When I change the frequency it stays on 1.53 just for a little time,

then it immediatly goes back to 3.07 ghz.

I don't know what deamons or applets for KDE there are, does anybody know.

----------

## Dikkiedik

I'm a bit lost now because sometimes the cpu frequency stays as I put it with cpufreq-set and cpufreq-info,

but cat /proc/cpuinfo never tells me the frequency cpufreq-info tells me.

cat /proc/cpuinfo always tells me the the cpu is running at 3054.459 mhz.

Does this matter??

I really don't know what to believe anymore.

----------

## dmsnell

/proc/cpuinfo reports the processor speed, but not the current running speed

----------

## jasm

 *dmsnell wrote:*   

> /proc/cpuinfo reports the processor speed, but not the current running speed

 

That is not according to my experience. But you easily check this for your system by doing the following experiment (assuming your system is idle for a little while):

1- Start the following command in a console 'watch -d cat /proc/cpuinfo'. 'watch -d' starts 'cat /proc/cpuinfo' every 2 seconds and shows the differences in reverse video.
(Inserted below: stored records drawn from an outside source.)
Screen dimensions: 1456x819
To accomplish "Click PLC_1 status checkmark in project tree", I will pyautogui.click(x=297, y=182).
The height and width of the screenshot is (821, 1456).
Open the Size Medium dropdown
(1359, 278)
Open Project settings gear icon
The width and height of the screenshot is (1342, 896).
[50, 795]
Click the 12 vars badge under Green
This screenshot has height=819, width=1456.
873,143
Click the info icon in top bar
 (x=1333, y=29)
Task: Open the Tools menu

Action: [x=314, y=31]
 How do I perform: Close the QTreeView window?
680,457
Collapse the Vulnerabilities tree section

2- Start some CPU intensive task and keep an eye on the output on the previous console

On my system, a pentium-m, I can clearly see changing values for the "cpu MHz" and the "bogomips" fields.

Jan

----------

## curtis119

Read this and install one of the frequency daemons. I suggest cpufreqd, it should do what you want.

----------

## Deadman

What kind of P4 do you have exactly ?

Because it seems that the driver in use is p4-clockmod, which is intended to be used with older P4s that didn't have speedstep (it works well with my Northwood 2GHz).

Maybe you should disable it in your kernel...

----------